To demonstrate this in practice, let us find the minimum of the function $f$ described earlier. Using standard calculus, we determine that there is a minimum as $\mathbf{a}_\text{max} = [-1,1,1]$ with $f(\mathbf{a}_\text{max})=0$ . Let us try to find that using gradient descent, such a task is straighforward in PyTorch, let us fist decide on an initial point $\mathbf{a}_0$ and a learning rate $\eta$ as

a=torch.zeros(3,requires_grad=True)
learning_rate =.01

Now, let us use it by finding the final state after 1000 interactions of the algorithm, this is easily done in PyTorch as

for i in range(1000):
    y = function(a).backward()
    with torch.no_grad():
        a += -learning_rate * a.grad # Update x in the direction of the gradient
        a.grad.zero_()

The final value of $\mathbf{a}$ from this loop is

tensor([-1.0006,  0.9993,  0.9997], requires_grad=True)

which is close to the known maxima $\mathbf{a}_\text{max} = [-1,1,1]$ , but it doesn’t match with full mathematical precision. This indicates that a mere 1000 steps was not sufficient to pinpoint the minima with the accuracy inherent to floating-point precision.

This observation shows the need for a mathematical criterion to determine an appropriate stopping point. Given that a minima implies that all components of the gradient converge to zero, a practical approach would be to continue iterations until the absolute values of all gradient components fall below a specified “tolerance” value.
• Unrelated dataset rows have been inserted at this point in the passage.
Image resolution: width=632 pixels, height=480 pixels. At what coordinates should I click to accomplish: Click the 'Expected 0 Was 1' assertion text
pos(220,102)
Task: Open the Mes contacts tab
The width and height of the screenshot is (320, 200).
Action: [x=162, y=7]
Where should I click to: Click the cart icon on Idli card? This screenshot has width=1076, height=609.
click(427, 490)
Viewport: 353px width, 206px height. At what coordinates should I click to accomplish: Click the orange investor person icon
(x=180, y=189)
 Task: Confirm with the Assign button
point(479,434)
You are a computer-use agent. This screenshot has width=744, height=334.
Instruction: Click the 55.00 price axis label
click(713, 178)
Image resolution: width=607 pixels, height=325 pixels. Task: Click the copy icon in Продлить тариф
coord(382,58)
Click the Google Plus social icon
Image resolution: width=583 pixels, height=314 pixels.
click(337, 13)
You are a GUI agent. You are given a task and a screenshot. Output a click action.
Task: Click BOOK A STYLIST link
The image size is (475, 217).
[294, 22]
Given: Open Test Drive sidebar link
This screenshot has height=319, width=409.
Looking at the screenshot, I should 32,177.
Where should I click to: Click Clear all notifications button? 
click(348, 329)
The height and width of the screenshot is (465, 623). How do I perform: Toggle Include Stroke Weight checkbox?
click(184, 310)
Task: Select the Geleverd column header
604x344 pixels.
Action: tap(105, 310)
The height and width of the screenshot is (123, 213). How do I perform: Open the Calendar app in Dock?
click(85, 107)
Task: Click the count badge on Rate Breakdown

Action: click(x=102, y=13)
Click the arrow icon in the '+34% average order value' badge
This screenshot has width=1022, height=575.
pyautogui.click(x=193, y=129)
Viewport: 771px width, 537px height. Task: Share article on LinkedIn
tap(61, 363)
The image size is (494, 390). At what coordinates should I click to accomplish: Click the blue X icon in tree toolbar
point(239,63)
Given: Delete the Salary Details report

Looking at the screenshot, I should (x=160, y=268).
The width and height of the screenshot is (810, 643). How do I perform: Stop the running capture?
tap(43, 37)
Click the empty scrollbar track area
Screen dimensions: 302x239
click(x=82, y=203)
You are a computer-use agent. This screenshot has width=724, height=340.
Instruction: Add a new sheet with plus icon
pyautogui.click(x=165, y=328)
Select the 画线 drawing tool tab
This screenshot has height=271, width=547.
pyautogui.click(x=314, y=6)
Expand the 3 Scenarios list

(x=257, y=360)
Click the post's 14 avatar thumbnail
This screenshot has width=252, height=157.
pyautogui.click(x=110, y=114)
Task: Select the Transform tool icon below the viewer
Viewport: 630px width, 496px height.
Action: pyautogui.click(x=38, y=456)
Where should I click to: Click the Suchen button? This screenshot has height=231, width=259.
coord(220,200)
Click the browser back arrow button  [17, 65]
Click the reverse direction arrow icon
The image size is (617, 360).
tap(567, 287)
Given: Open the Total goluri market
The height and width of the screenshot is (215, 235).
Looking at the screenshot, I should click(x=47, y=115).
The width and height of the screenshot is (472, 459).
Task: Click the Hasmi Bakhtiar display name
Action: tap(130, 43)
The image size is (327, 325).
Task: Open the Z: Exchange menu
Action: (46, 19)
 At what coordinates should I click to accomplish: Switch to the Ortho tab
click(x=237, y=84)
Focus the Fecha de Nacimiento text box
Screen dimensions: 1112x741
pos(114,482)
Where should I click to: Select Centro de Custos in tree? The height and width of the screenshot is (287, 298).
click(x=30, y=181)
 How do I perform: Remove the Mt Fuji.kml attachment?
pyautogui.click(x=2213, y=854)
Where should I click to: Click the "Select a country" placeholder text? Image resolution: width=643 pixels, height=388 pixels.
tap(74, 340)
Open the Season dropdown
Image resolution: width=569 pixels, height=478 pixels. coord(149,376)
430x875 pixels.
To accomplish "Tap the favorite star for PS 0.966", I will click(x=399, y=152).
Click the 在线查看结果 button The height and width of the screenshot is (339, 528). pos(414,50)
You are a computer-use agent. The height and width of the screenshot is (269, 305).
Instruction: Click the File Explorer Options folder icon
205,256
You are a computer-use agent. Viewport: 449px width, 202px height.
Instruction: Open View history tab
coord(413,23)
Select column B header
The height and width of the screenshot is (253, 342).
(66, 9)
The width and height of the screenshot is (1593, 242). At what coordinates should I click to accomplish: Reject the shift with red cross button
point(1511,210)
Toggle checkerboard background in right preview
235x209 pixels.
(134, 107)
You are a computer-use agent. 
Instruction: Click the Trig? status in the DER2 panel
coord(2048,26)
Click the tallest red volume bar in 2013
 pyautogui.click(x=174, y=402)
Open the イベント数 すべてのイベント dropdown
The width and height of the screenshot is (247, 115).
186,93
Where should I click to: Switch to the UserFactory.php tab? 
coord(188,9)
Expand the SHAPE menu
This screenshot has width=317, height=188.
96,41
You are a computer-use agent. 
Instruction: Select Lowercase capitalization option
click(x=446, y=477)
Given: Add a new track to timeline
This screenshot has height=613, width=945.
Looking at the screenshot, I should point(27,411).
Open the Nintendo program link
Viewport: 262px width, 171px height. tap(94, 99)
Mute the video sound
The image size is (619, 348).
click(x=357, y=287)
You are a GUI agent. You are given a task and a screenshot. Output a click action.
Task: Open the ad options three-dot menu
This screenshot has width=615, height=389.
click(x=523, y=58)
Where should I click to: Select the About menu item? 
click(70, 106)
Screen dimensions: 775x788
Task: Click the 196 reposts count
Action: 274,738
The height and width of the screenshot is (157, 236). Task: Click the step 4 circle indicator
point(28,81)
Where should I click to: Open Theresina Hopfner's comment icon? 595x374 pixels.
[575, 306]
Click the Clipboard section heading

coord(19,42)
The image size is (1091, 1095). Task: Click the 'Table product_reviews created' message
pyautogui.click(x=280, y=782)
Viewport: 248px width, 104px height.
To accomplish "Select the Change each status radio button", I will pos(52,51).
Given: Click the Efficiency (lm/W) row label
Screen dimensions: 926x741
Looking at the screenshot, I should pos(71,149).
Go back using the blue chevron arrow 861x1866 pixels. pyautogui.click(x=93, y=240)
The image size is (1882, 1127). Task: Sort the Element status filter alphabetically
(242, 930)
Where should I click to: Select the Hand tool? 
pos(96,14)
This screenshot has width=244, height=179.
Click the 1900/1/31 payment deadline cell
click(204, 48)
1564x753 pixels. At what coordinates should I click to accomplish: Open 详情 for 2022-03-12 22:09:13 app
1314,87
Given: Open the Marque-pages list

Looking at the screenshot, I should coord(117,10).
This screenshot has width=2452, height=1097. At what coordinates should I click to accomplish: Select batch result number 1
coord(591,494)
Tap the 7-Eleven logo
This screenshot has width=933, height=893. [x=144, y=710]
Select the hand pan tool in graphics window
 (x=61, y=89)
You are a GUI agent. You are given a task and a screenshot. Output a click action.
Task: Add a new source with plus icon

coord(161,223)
This can be implemented as follows:

tol = 1e-5 #tolerance value
a=torch.zeros(3,requires_grad=True) #reseting initial

stop = False
while not stop:
    y = function(a).backward()
    stop = torch.max(torch.abs(a.grad))<tol
    with torch.no_grad():
        a += -learning_rate * a.grad # Update a in the direction of the gradient
        a.grad.zero_()

Thus leading to the correct value

tensor([-1.0000,  1.0000,  1.0000], requires_grad=True)

To encapsulate the trajectory pursued by gradient descent, the subsequent graph maps its path in a 3D space. This visualization brings to light the intricate journey a model undertakes to reach its optimal state. Beginning with an initial guess, every ensuing step—marked distinctly by a point—depicts the model’s progressive descent towards the function’s minima. In the graph, the color of these points transforms from purple, indicative of the initial steps, to yellow as the descent progresses.

tol = 1e-5 #tolerance value
a=torch.zeros(3,requires_grad=True) #reseting initial

a_all =[]
for i in range(250):
    y = function(a).backward()
    with torch.no_grad():
        a += -learning_rate * a.grad # Update a in the direction of the gradient
        a.grad.zero_()
    a_all.append(a*1)
a_all = torch.stack(a_all).detach().numpy()


import matplotlib.pyplot as plt
from mpl_toolkits import mplot3d

fig = plt.figure()
ax = plt.axes(projection='3d')

ax.scatter3D(a_all[:,0], a_all[:,1], a_all[:,2], c=range(len(a_all)),s=2)
ax.text(*a_all[0], "Initial", color='red')
ax.text(*a_all[-1], "Final", color='green')
ax.view_init(0, 50)
ax.set_xlabel('X'), ax.set_ylabel('Y'), ax.set_zlabel('Z')
ax.set_xlim((-1,0)), ax.set_ylim((0,1)), ax.set_zlim((0,1))
plt.show()

png

Conclusion

Autograd is a fundamental feature in PyTorch, equipping the framework with the capability to automatically compute derivatives for a myriad of operations, including those that span multiple layers and functions. By eliminating the complexities of manual differentiation for developers, Autograd simplifies the implementation of gradient descent. At its core, it’s this very principle of gradient descent that drives the training of neural networks. The discussion presented here centered on how gradient descent finds the minima of a function. Typically, however, PyTorch users lean on the optim package that gradient descent and other optimization algorithms already implemented, however a survey of those will be left for a future blog post.